Records for processing:
+-------+

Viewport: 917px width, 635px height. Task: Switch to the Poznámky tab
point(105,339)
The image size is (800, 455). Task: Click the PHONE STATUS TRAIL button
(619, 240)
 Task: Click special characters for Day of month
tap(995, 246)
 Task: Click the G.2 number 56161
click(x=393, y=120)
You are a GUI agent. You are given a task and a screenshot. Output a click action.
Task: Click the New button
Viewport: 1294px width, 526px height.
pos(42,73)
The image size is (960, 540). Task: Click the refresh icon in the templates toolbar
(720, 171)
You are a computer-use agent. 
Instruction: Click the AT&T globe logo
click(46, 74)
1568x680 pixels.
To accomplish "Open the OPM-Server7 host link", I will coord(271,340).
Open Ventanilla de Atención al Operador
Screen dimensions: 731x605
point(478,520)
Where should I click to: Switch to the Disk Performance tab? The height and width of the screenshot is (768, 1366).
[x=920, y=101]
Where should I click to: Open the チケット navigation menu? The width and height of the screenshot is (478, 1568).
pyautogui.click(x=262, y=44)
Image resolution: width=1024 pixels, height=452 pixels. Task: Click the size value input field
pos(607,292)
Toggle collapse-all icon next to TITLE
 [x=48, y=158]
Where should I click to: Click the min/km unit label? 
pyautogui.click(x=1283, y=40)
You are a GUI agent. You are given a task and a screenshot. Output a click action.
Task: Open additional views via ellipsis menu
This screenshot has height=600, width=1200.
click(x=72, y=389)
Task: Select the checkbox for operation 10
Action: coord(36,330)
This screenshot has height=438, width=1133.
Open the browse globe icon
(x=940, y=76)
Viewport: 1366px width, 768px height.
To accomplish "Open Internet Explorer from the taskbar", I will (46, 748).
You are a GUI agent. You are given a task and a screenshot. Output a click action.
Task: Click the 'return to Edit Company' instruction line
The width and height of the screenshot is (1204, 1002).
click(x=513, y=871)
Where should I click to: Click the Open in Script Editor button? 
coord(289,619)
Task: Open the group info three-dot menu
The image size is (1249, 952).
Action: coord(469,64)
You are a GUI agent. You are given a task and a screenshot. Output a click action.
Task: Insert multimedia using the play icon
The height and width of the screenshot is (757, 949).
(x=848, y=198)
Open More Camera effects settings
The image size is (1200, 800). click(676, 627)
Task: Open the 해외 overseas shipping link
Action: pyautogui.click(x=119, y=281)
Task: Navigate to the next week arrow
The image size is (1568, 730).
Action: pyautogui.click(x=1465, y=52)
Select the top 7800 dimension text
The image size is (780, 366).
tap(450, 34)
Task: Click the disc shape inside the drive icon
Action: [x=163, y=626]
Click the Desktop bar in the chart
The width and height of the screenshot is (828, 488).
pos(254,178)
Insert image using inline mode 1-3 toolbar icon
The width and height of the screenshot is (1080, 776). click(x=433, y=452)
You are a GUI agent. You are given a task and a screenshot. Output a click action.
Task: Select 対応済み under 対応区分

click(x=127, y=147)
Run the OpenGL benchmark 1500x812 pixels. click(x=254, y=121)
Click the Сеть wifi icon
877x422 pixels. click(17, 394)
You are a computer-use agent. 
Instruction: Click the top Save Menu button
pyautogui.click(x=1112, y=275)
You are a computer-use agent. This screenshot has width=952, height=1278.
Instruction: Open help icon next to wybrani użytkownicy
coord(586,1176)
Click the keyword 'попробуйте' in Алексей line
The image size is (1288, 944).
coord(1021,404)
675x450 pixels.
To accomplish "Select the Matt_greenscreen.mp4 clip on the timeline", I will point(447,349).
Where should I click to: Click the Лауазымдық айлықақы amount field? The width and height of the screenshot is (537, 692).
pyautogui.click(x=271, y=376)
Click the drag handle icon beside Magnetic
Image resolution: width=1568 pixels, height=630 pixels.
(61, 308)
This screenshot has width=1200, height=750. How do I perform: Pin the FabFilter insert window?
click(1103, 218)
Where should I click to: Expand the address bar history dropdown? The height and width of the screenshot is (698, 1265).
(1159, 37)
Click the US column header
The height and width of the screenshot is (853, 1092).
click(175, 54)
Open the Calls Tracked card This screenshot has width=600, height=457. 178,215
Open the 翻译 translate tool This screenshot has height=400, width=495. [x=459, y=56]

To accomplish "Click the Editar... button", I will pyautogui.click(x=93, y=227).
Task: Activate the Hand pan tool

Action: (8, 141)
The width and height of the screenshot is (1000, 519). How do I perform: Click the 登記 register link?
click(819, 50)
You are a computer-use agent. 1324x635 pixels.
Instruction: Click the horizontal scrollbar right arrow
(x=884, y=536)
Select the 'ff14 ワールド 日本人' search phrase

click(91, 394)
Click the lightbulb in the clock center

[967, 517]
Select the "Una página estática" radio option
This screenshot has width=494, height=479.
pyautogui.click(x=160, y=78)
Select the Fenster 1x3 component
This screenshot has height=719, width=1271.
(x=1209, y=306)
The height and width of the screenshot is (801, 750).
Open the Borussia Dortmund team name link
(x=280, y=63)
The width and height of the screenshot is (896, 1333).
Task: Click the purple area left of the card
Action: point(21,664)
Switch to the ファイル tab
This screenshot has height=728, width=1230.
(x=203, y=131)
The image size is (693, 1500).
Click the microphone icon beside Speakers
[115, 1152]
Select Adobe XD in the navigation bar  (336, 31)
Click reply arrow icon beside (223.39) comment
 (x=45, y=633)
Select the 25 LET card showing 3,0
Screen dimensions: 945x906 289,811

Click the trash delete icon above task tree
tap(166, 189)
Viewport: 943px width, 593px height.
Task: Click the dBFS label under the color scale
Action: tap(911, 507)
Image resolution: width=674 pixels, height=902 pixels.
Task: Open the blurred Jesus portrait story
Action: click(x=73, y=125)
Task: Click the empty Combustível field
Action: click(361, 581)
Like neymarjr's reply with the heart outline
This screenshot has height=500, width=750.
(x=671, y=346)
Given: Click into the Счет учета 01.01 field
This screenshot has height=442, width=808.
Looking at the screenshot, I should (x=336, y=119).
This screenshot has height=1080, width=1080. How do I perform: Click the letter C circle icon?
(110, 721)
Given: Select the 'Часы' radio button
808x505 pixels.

+-------+

Problem to solve:
Working through the records, find each line containing the word "radio" and copy it.

Task response:
Select the "Una página estática" radio option
Given: Select the 'Часы' radio button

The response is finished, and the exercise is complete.